Let me give an example of what we mean by "filetype". In addition to raw
audio data (individual sample values), audio file types also contain control
data. For example, a file can contain an edit decision list with timecode
and crossfade information, as well as some processing data (e.g.
equalization). Many such types use an introductory header that contains
information such as sample rate, bitdepth, number of channels, compression,
etc. Mac files, for instance, use a two-part structure with a data fork and
a resource fork. Audio can be stored in either mode. The raw type that you
asked about, contains only audio data - no header. It is a very popular
format among audio engineers and speech scientist. Header information must
be stored in a separate metadata file.

What we mean by "fileformat" is the possible ways in which a particular file
type can be encoded. For example the AIFF type supports many formats of
compressed and uncompressed data, e.g., the AIFF-C file format is a version
of AIFF that allows for compressed data.

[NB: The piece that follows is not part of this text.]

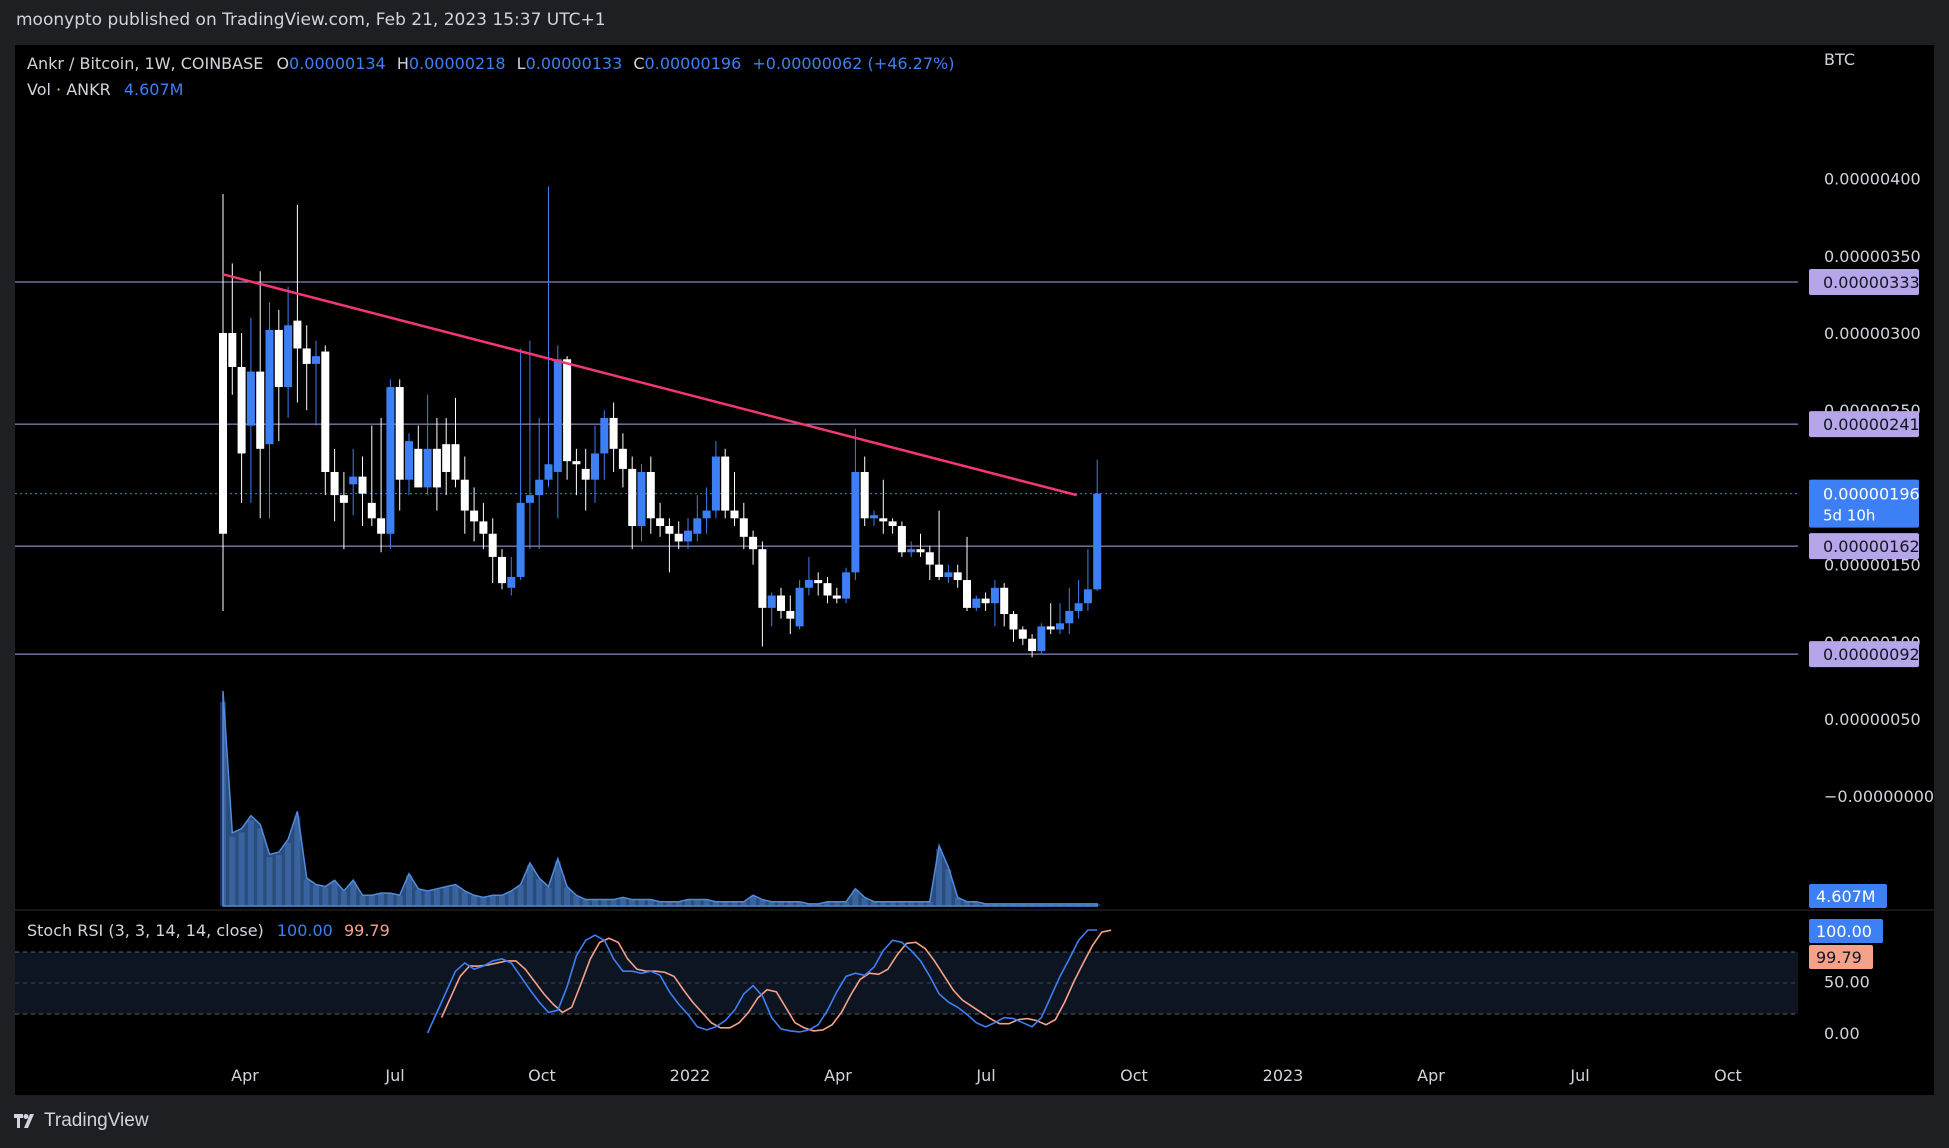 The height and width of the screenshot is (1148, 1949). I want to click on volume-legend: Vol · ANKR 4.607M, so click(105, 90).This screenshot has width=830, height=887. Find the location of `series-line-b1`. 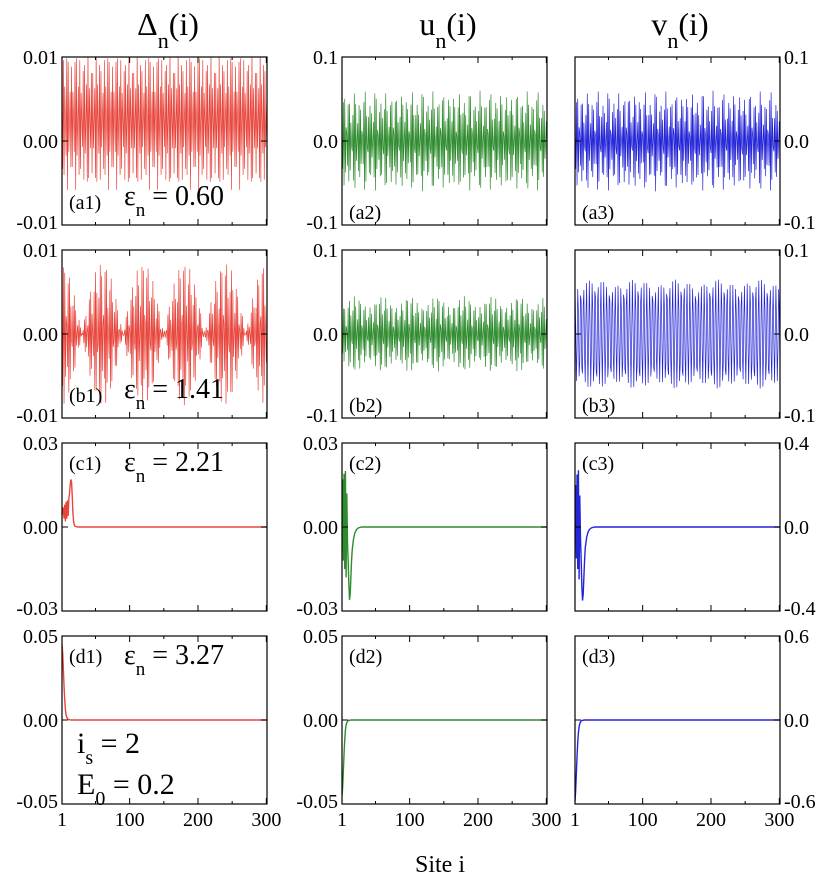

series-line-b1 is located at coordinates (164, 335).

Several different types of
compression can be used including MACE, and u-law. The WAV file type, is
very similar, as it can contain comprise different formats. For instance, a
WAV file can contain data encoded as PCM, MPEG-3, or ATRAC (minidisk
compression).

Our intention was to separate type from format in a simple, generalized way,
without having to break the distinctions down into attributes such as byte
order, header size, etc. This detailed information can be usually inferred
from the basic type/format relationship. We thought we would limit the
possible type/format pairs with controlled vocabulary.

This type/format distinction also accounts for the problem with codecs that
you mentioned. The codec is, in fact, a characteristic of file format. Your
QuickTime is a good example. We could have "QuickTime" as the file type, and
"Qualcomm PureVoice" as file format. This is NOT the finest grain
classification, but we believe it is sufficient.

Hope this helps!
(MSU group:Bartek Plichta)